Without a doubt hummus is one of my favorite snacks. Unfortunately it’s a nightmare for people on the low FODMAP diet as it contains all sorts of nasty FODMAPs. The key is getting the right levels of ingredients in both your chickpeas and tahini, to keep them FODMAP free.
So ¼ of a cup of chickpeas is tolerated on the low FODMAP diet for example, but ½ a cup isn’t allowed as it contains a high level of oligos. Therefore, padding out the hummus with other ingredients is the key to getting this right. Store-bought hummus also contains garlic, so replacing that with garlic oil instead, should keep your IBS symptoms at bay.
Here’s a simple recipe I use to make an awesome low FODMAP hummus.
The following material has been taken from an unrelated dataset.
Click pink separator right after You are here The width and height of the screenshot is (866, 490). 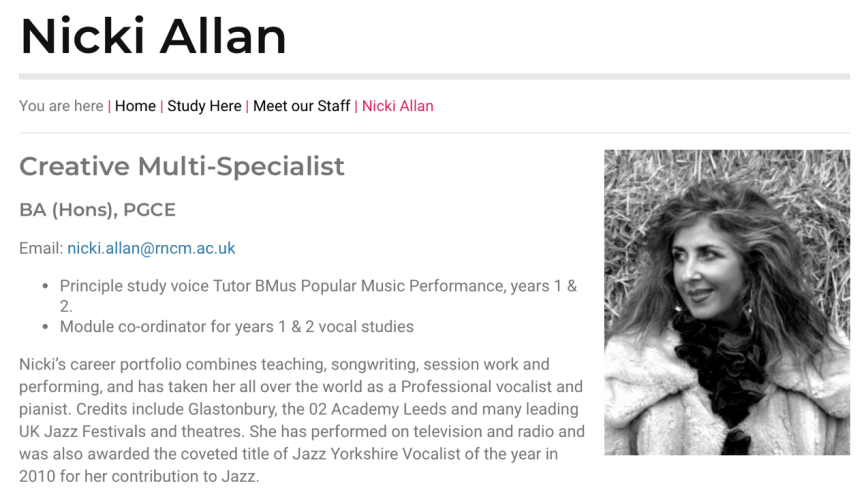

Low FODMAP Red Pepper Hummus:
- 2 red peppers
- Fresh or dried chilli – to taste
- 2 tablespoons of olive oil
- Coriander, fresh or dried
- 1 tsp ground cumin
- 1 tablespoon of tahini (don’t add any more than this as it will contain FODMAPs!)
- ¼ cup of chickpeas drained and rinsed
- 1 tablespoon of garlic infused oil
- ½ lemon squeezed for the juice
- freshly ground black pepper, to taste
- rock salt to taste
Roast the red peppers for 10-15 mins till the skin is black.
Remove the skin and leave to cool.
Blend together the red peppers with all the ingredients above to a smooth consistency.
Serve the hummus with carrot sticks or gluten-free pitta bread. My favourite brand is B free pitta bread which you can buy from Ocado or Tesco.
Are there any snacks you’re struggling to make a low FODMAP alternative to now you’re on the diet?